C’est en effet assez ambitieux de commencer un album sur une pièce instrumentale de plus de onze minutes, mais c’est là la beauté du génie créatif de Mark Pritchard. Il s’en fout des conventions ou de venir conforter l’auditeur et de le prendre par la main pour tout lui expliquer. On s’en va dans le vif du sujet directement avec une pièce déroutante, en expansion constante jusqu’à l’implosion finale, qui survient vers la 9e minute, juste avant un decrescendo dans lequel rien n’est forcé. C’est juste une toune sur 8, mais Glasspops représente quand même le tiers de la durée The Four Worlds, tout ça en intro!
L’ambiance change par la suite : on s’en va dans quelque chose de plus sombre, de plus lent. Circle of Fear évoque vaguement la musique de films d’horreur des années 70 à la Tubular Bells ou Goblin, comme son titre l’évoque. Puis vient l’anxiogène simple Come Let Us, avec une belle interprétation vocale bien échantillonnée de Gregory Whitehead.
Pour son troisième monde, Pritchard nous amène dans un endroit plus lumineux, plus aérien. La clinquante Arched Window surprend, mais vient faire un bon travail de transition avant la déclamatoire de type « spoken word » titrée S.O.S., qui lance la chanteuse The Space Lady dans un discours grandiloquent sur le sort de la planète Terre. Saluons l’ironie du compositeur qui allie habilement ces paroles alarmistes près de la science-fiction à une musique somme toute très douce. L’effet est percutant et la conclusion sur des bruits satellitaires est tout aussi efficace. Les deux pièces suivantes restent dans cette idée de dérive quasi spatiale, culminant avec l’orgue grandiose de Mên-an-Tol.

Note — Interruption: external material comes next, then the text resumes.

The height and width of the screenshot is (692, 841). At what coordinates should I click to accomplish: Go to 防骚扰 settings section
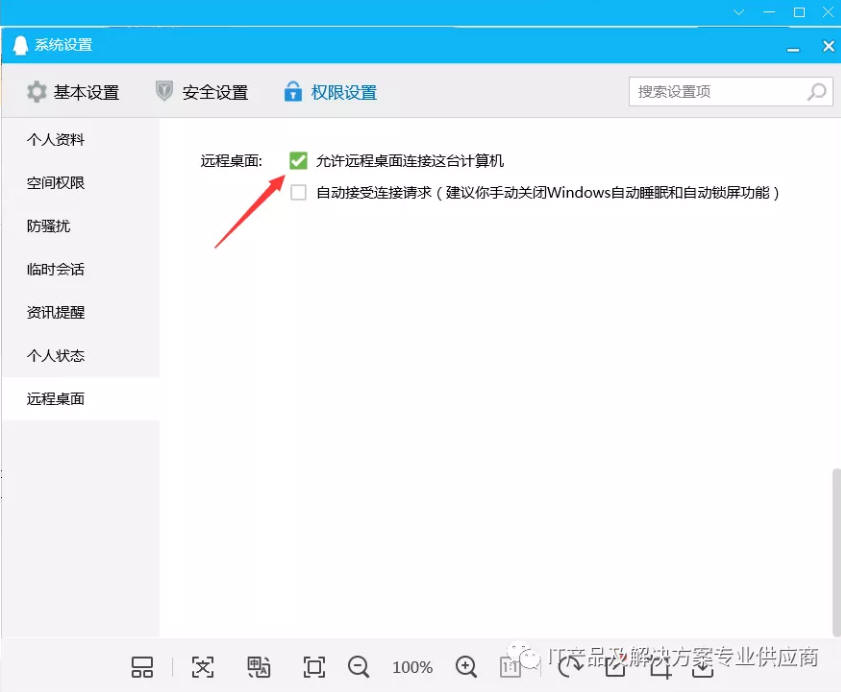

The Four Worlds se conclue finalement sur sa pièce-titre : une répétitive exploration ambiante, sombre et dissonante juste ce qu’il faut. À l’image du reste de l’album, ce qu’il faut retenir de cette conclusion un peu étrange et qui détonne, c’est que Pritchard dose encore une fois merveilleusement bien ce qu’il fait, autant au niveau des effets électroniques utilisées que dans la longueur contemplative des pièces. Tout est songé et exécuté de main de maître par un artiste indiscutablement en contrôle de son art. Sans s’adresser nécessairement à des initiés, la musique de l’Anglais reste tout de même quelque peu hermétique par moment, mais la beauté de ce nouvel album suffit tout de même à le rendre appréciable pour tous. Chapeau!